After the Civil War, with the whaling industry already past its prime, New Bedford became almost as famous for the manufacture of art glass as it was for whaling. The New Bedford Glass Company, established in 1866, was the pioneer, followed by the Mount Washington Glass Works, which moved to New Bedford from Boston in 1870; Smith Brothers, founded by Harry and Alfred Smith in 1873; Samuel R. Bowie, who was in business for only a few years (1876-82); and the best known of all, the Pairpoint Manufacturing Company, which was founded in 1880 and eventually merged with Mount Washington in 1894. The consolidated firm was employing 1000 workers in 1900.


Glass products were primarily decorative and functional objects intended for domestic use, such as lamps with colored floral or pictorial shades, and bottles and serving vessels of cut- or blown-glass. Another component in New Bedford’s new so-called "art industry." The Charles Taber Company, who began as stationers, successfully published prints, photographs, stereopticon views, and calendars, and produced picture frames and other objects of wood and faux ivory.

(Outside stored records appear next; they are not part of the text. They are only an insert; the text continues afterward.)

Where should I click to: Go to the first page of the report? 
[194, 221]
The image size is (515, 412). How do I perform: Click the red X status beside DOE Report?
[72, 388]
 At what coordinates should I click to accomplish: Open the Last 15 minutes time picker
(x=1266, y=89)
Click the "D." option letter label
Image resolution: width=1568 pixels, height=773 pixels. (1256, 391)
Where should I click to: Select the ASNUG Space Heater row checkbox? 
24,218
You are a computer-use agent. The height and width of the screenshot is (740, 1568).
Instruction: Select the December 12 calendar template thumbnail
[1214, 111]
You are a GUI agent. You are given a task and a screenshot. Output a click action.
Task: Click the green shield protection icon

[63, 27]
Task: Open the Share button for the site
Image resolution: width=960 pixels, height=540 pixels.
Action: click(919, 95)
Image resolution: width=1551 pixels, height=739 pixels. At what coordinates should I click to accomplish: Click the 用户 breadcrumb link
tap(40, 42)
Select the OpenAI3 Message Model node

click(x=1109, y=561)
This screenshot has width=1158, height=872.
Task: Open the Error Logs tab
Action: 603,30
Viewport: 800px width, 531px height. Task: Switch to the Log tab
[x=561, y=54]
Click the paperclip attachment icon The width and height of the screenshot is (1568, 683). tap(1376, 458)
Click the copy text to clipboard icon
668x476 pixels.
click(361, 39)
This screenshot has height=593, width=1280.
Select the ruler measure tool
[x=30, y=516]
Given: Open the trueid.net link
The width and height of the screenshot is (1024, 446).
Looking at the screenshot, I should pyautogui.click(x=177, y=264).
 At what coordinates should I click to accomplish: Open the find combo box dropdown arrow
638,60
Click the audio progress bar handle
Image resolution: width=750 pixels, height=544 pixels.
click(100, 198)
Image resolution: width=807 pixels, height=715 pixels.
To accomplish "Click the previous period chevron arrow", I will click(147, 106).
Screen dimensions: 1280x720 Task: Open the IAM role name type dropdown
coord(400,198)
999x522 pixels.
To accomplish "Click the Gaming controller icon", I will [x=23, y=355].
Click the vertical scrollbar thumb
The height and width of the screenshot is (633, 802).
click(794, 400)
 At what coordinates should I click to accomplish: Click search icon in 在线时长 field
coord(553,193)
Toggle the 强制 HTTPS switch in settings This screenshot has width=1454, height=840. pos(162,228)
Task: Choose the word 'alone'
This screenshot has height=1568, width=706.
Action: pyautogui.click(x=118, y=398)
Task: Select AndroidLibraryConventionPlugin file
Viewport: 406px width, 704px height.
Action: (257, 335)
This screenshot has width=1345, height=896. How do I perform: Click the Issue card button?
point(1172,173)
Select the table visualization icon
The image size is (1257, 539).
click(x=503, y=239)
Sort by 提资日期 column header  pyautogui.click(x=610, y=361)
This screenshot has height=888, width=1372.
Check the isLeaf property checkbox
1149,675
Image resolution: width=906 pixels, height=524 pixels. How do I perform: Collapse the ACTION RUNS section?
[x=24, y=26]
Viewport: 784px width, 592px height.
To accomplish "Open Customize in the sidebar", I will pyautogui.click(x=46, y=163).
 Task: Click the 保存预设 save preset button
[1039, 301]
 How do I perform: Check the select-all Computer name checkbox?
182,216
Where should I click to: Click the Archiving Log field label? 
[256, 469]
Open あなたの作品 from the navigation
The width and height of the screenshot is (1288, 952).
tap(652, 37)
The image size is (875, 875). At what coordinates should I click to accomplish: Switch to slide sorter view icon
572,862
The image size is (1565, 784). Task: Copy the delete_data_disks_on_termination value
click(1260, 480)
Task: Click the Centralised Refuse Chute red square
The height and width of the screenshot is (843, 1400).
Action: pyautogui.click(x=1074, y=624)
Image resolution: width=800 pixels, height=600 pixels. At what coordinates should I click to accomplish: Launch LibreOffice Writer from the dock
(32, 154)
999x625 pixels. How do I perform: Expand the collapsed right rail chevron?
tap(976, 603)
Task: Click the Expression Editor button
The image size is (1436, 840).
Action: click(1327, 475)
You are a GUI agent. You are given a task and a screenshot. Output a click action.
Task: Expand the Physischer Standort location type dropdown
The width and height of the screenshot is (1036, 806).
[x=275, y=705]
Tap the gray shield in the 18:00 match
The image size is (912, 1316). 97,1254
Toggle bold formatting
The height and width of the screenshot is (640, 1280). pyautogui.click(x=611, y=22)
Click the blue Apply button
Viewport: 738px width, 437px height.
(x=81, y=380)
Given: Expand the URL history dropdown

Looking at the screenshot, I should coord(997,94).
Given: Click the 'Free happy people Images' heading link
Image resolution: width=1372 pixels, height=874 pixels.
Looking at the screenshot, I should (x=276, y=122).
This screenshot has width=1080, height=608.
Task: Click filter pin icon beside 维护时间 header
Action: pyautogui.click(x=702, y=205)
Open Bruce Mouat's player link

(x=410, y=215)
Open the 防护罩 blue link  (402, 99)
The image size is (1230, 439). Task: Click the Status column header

Electricity came to the city by way of the New Bedford Edison Illuminating Company, organized in 1884, delivering DC current by 1886, and by 1889 running eight steam-driven dynamos delivering between 375 and 435 horsepower. The gas and electric companies were consolidated in 1890, and by 1897 New Bedford had 200 arc street-lamps, more than 20,000 incandescent lamps in homes and private buildings, and about 300 horsepower in electric motors.

The tremendous demand for managers, skilled labor, and ordinary factory-workers that these industries required exceeded the region’s indigenous capacity. Immigration from abroad, migration from other parts of the United States, and the recruitment of specialist technicians contributed to a dramatic increase in the city’s population, from 15,000 to 60,000 in two generations. The aggregate became a fertile network of evolving opportunities: Men trained as blacksmiths became carriage-makers and, later, auto mechanics and machinists; machinists who had apprenticed as mill operators formed companies with iron-founders and engaged in manufacturing mill machinery, training men who went into engine-building. Manufacturers sold their machines to mill owners who hired millwrights to install them, mechanics to maintain and repair them, and stationary engineers to operate the power supply. Burgeoning industries constructed factory housing for their expanding ranks, who in turn required the usual array of consumer goods, civic services, churches, schools, and public entertainment. New Bedford was no longer a one-industry town.